First, I would like to acknowledge the three previous governments for their efficient and effective work in reaching the European Union budget agreement. Last Thursday, the Government also adopted the proposal for own revenue in the European Union budget, which has already been sent to the Riigikogu for approval – I am hoping for constructive discussions and a quick agreement which would enable to launch the investments which we have been dreaming of and bring the future closer. As I said in the introduction of this speech, Estonian issues are European issues and vice versa – strong member states make Europe strong and strong Europe makes its member states strong. On the initiative of the Government Office, the Estonia 2035 development strategy has been drawn up and submitted to you. The strategy takes into consideration the developments of the European Union and, as a long-term strategy for Estonia, aims to direct those developments. All sectoral development plans must predict and be able to shape European developments at least from the Estonian perspective, and the ministers will be reporting on those activities to the Riigikogu. Hopefully, the sectoral development in Europe will also be discussed more frequently and extensively in the Riigikogu.
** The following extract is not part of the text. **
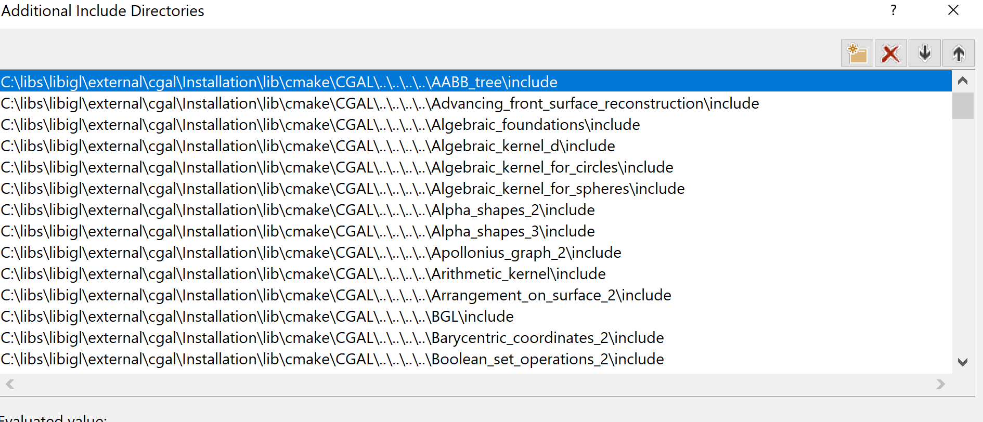Viewport: 983px width, 422px height.
Task: Click the horizontal scrollbar's right arrow icon
Action: (x=941, y=385)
This somewhat self-centred approach does not change the basic principle that when Europe is doing well, Estonia is also doing well, but should strengthen a sectoral feeling of ownership, interest, and target-setting in European policies in Estonia. Europe will never be a finished product, as Europe does not and should not have a final target, but it is important for us to care and take responsibility for its future, and to understand that Estonia should not, cannot, must not be left alone. It can only be what today’s people want and dream it to be. I do hope that Estonians will never stop hoping for and dreaming about a peaceful, protected, free, and diverse Europe, as there is no Estonia without Europe and no Europe without Estonia.